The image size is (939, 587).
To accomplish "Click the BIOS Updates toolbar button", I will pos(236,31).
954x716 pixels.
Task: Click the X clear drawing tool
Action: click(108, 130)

## Task to complete
Repeat back the material above verbatim, including every line.

## Answer for this exercise
The image size is (939, 587).
To accomplish "Click the BIOS Updates toolbar button", I will pos(236,31).
954x716 pixels.
Task: Click the X clear drawing tool
Action: click(108, 130)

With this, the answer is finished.